Supplied data
..............................

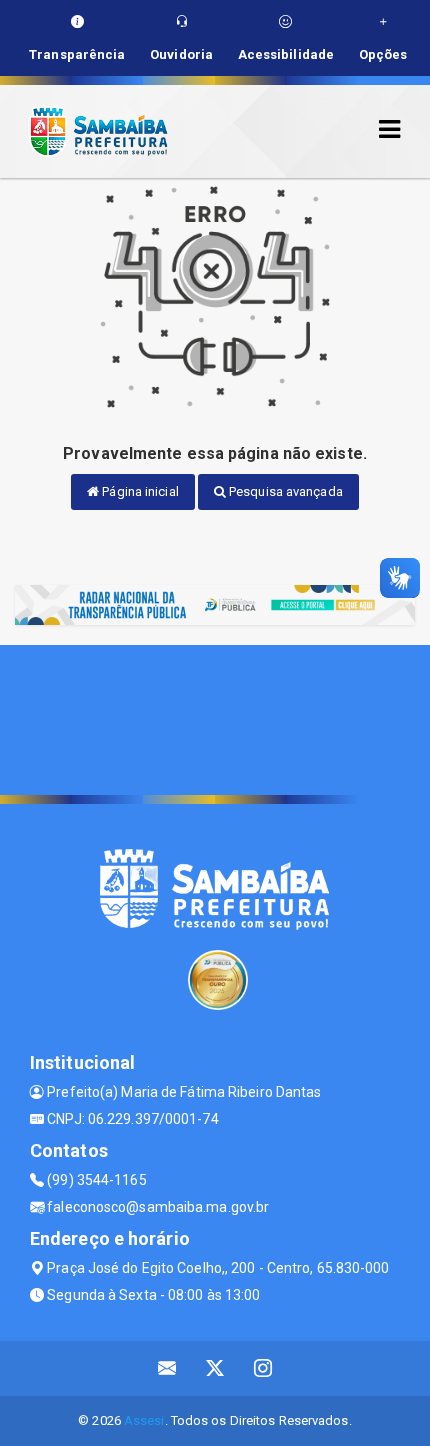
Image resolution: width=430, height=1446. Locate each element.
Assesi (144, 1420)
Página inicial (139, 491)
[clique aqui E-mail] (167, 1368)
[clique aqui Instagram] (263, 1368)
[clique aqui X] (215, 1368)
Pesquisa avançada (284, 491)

..............................

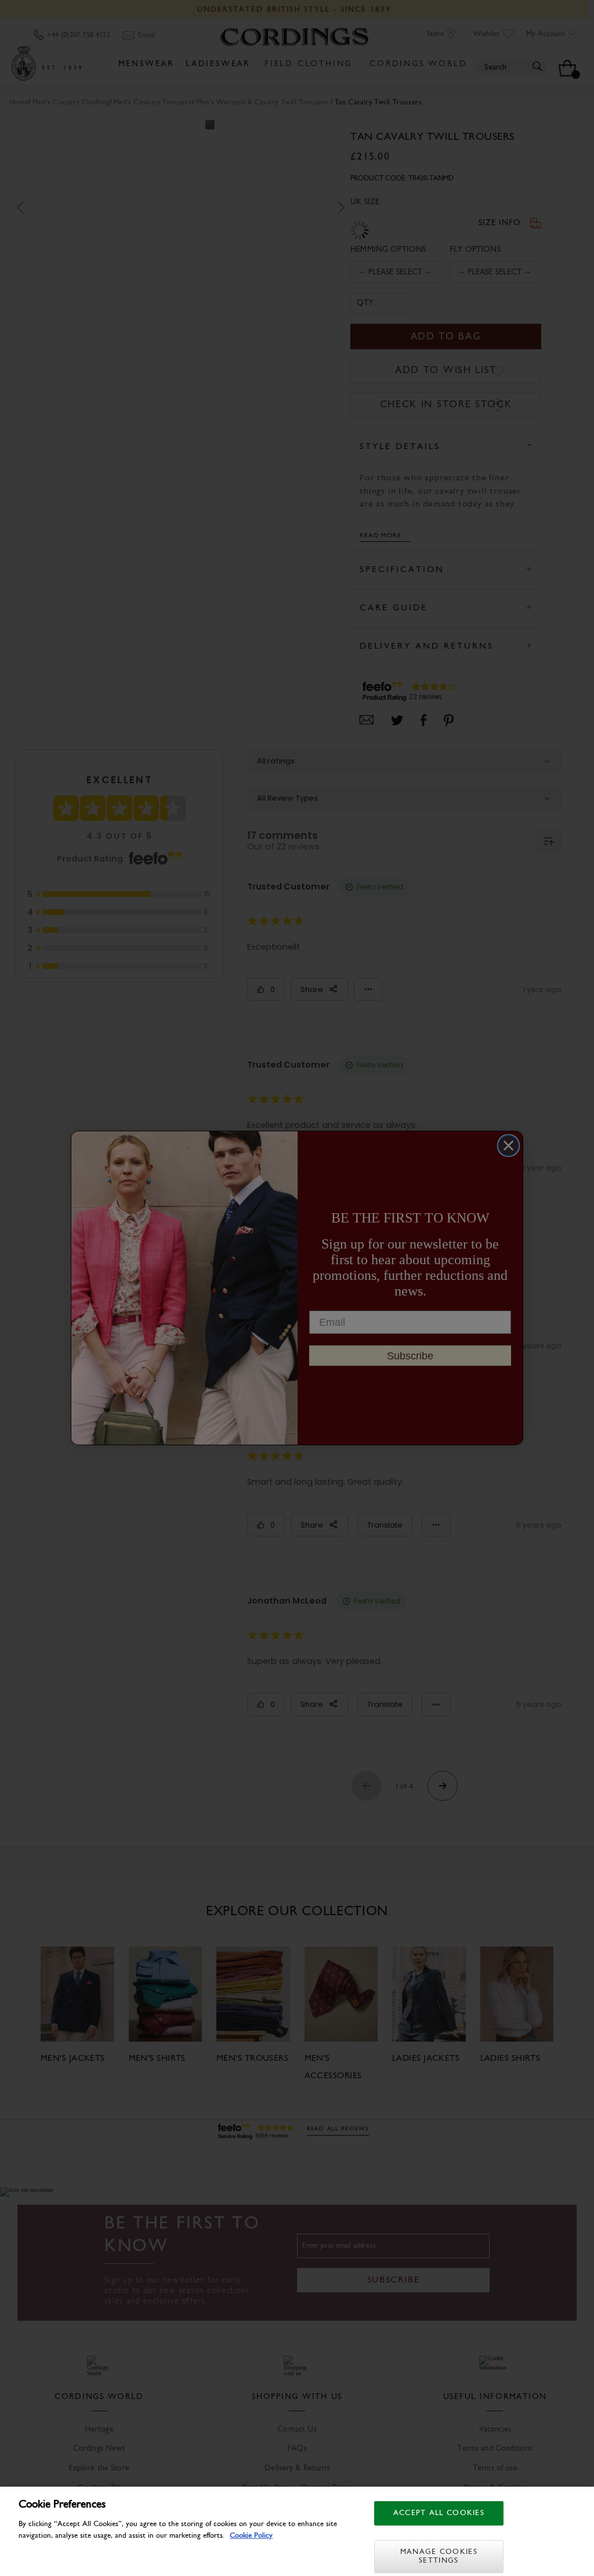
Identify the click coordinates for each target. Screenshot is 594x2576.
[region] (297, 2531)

..............................

Directions
Among the entries above, the lines between the ones containing "Assesi (144, 1420)" and "Pesquisa avançada (284, 491)", inclusive, are to be transcribed exactly. No other line is to be given.

Response
Assesi (144, 1420)
Página inicial (139, 491)
[clique aqui E-mail] (167, 1368)
[clique aqui Instagram] (263, 1368)
[clique aqui X] (215, 1368)
Pesquisa avançada (284, 491)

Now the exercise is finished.